As graphics processing units evolved, major graphics software libraries such as OpenGL and Direct3D began to support shaders. The first shader-capable GPUs only supported pixel shading, but vertex shaders were quickly introduced once developers realized the power of shaders. The first video card with programmable pixel shader was the Nvidia GeForce 3 (NV20), released in 2000. Geometry shaders were introduced with Direct3D 10 and OpenGL 3.2. Eventually graphics hardware evolved toward a unified shader model.
Design
Shaders are simple programs that describe the traits of either a vertex or a pixel. Vertex shaders describe the traits (position, texture coordinates, colors, etc.) of a vertex, while pixel shaders describe the traits (color, z-depth and alpha value) of a pixel. A vertex shader is called for each vertex in a primitive (possibly after tessellation); thus one vertex in, one (updated) vertex out. Each vertex is then rendered as a series of pixels onto a surface (block of memory) that will eventually be sent to the screen.
Shaders replace a section of the graphics hardware typically called the Fixed Function Pipeline (FFP), so-called because it performs lighting and texture mapping in a hard-coded manner. Shaders provide a programmable alternative to this hard-coded approach.[1]

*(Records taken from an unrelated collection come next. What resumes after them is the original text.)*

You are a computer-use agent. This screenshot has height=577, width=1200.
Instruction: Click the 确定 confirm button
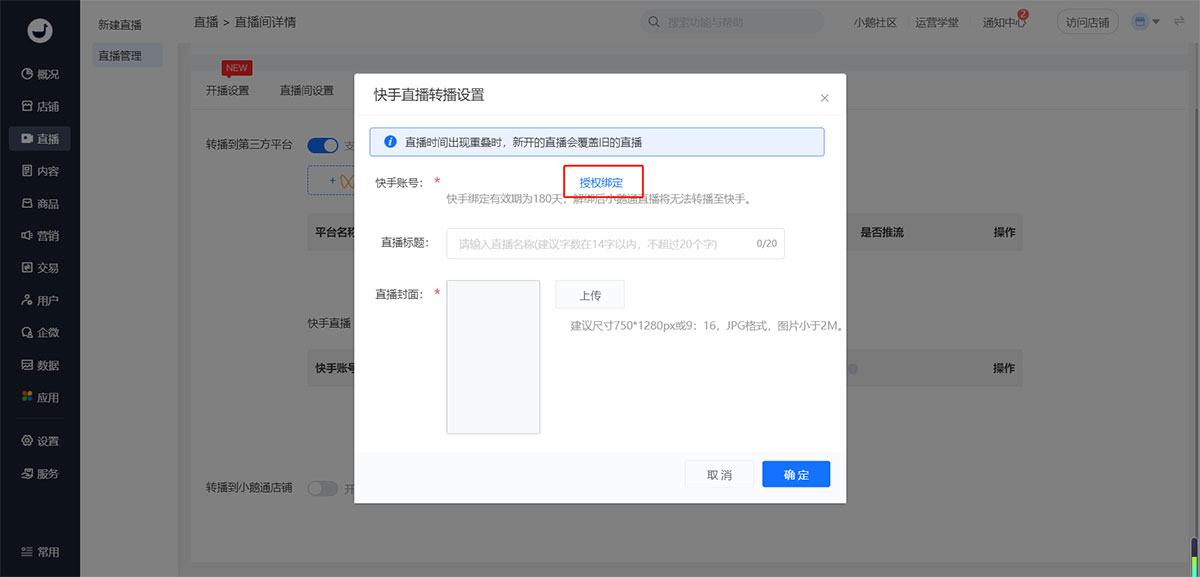click(795, 475)
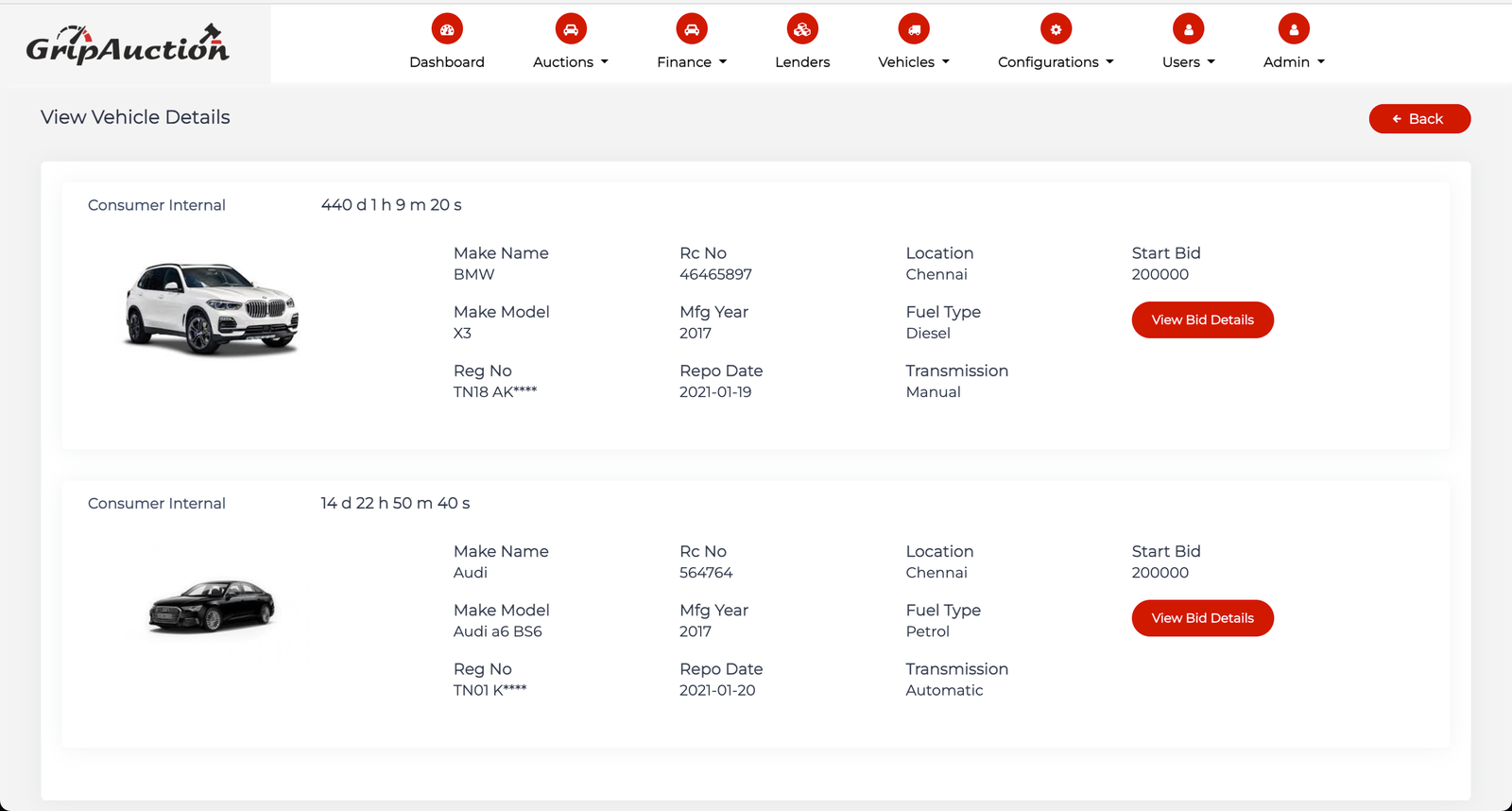Screen dimensions: 1512x811
Task: Click the Users person icon
Action: [1188, 29]
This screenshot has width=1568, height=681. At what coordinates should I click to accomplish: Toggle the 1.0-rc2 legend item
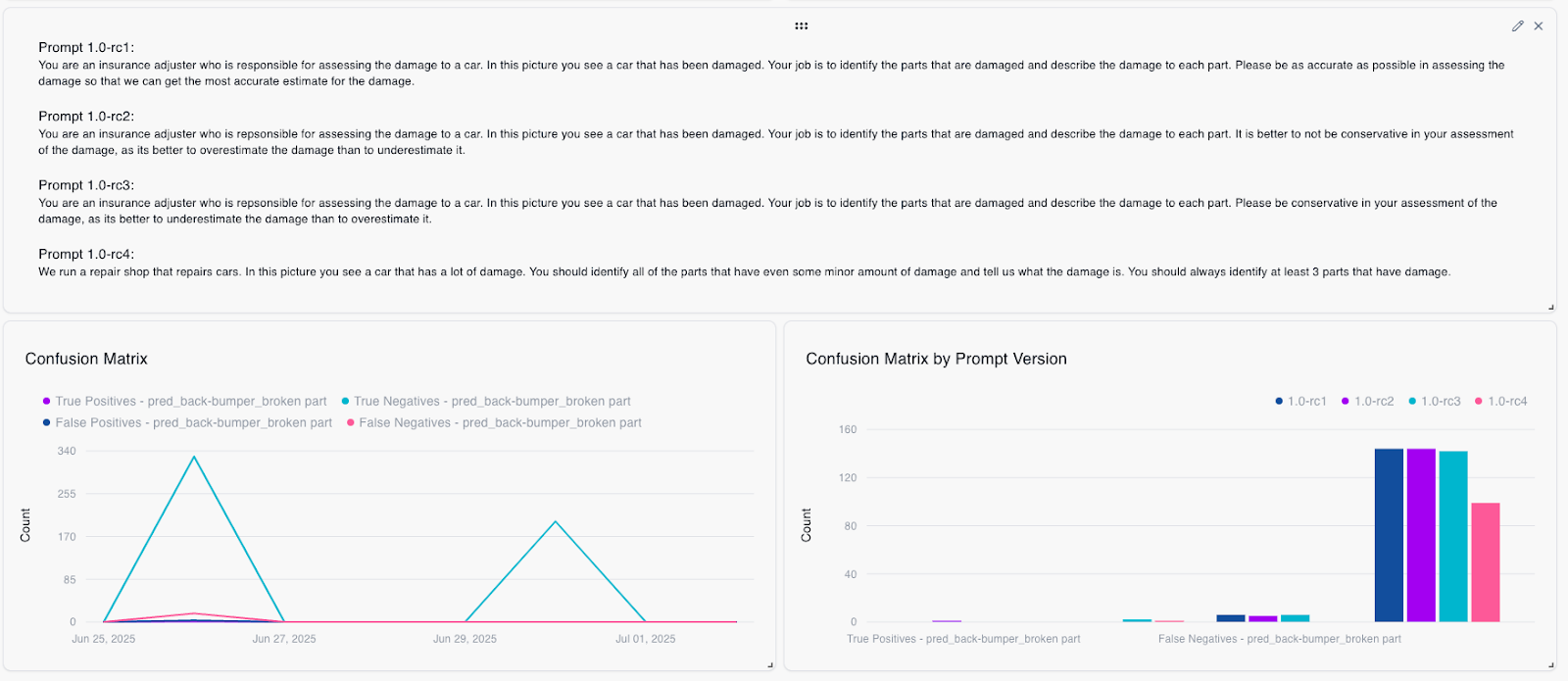[x=1367, y=402]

The basic graphics pipeline is as follows:
- The CPU sends instructions (compiled shading language programs) and geometry data to the graphics processing unit, located on the graphics card.
- Within the vertex shader, the geometry is transformed.

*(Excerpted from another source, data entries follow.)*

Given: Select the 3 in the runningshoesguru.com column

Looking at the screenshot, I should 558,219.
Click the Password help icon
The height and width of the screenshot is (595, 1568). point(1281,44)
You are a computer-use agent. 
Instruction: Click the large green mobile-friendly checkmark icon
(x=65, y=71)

- If a geometry shader is in the graphic processing unit and active, some changes of the geometries in the scene are performed.

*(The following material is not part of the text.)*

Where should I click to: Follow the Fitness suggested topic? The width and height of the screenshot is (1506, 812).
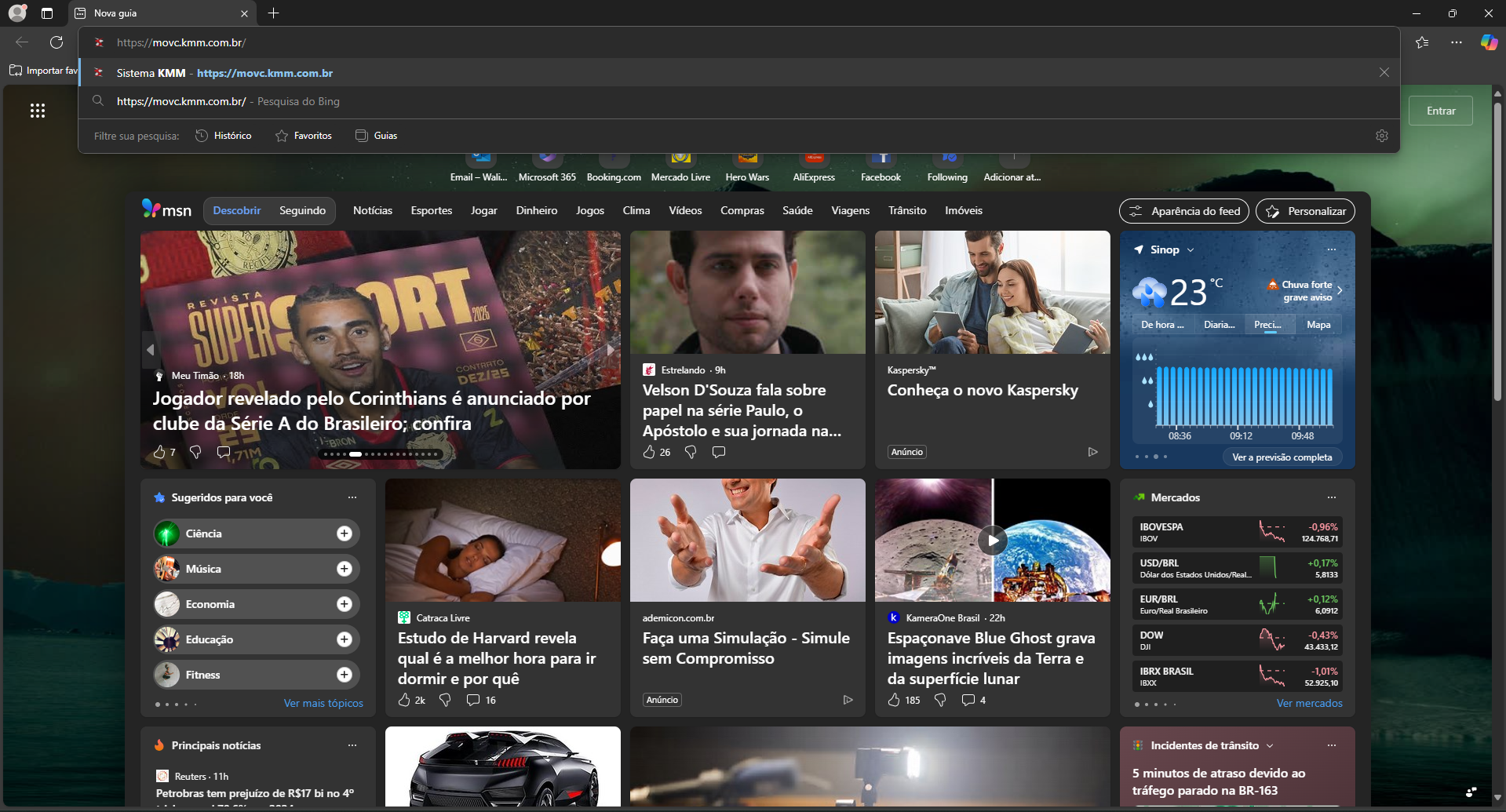344,675
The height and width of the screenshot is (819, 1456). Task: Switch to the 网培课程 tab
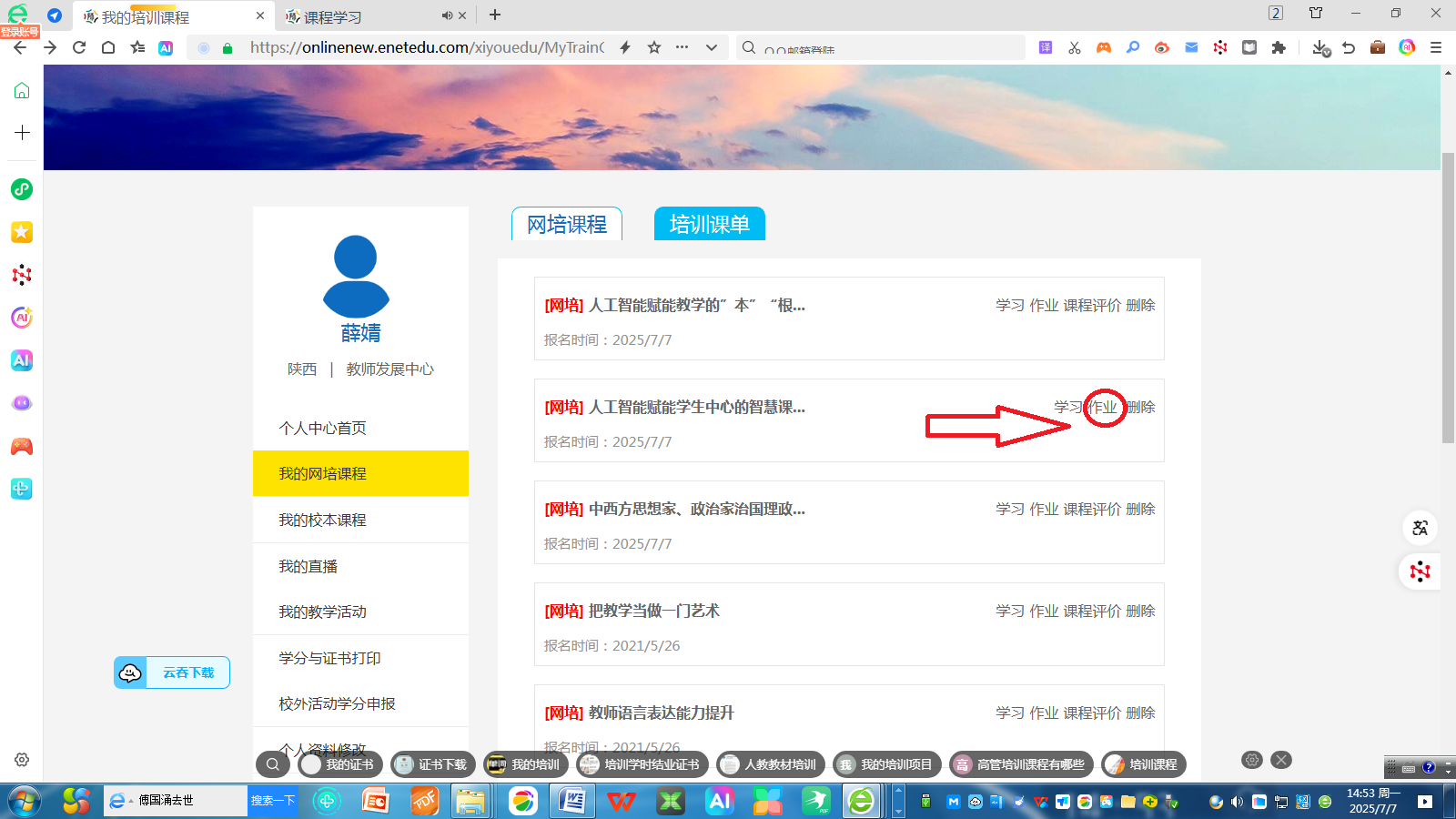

- If a tessellation shader is in the graphic processing unit and active, the geometries in the scene can be subdivided.
- The calculated geometry is triangulated (subdivided into triangles).
- Triangles are broken down into fragment quads (one fragment quad is a 2 × 2 fragment primitive).
- Fragment quads are modified according to the fragment shader.
- The depth test is performed, fragments that pass will get written to the screen and might get blended into the frame buffer.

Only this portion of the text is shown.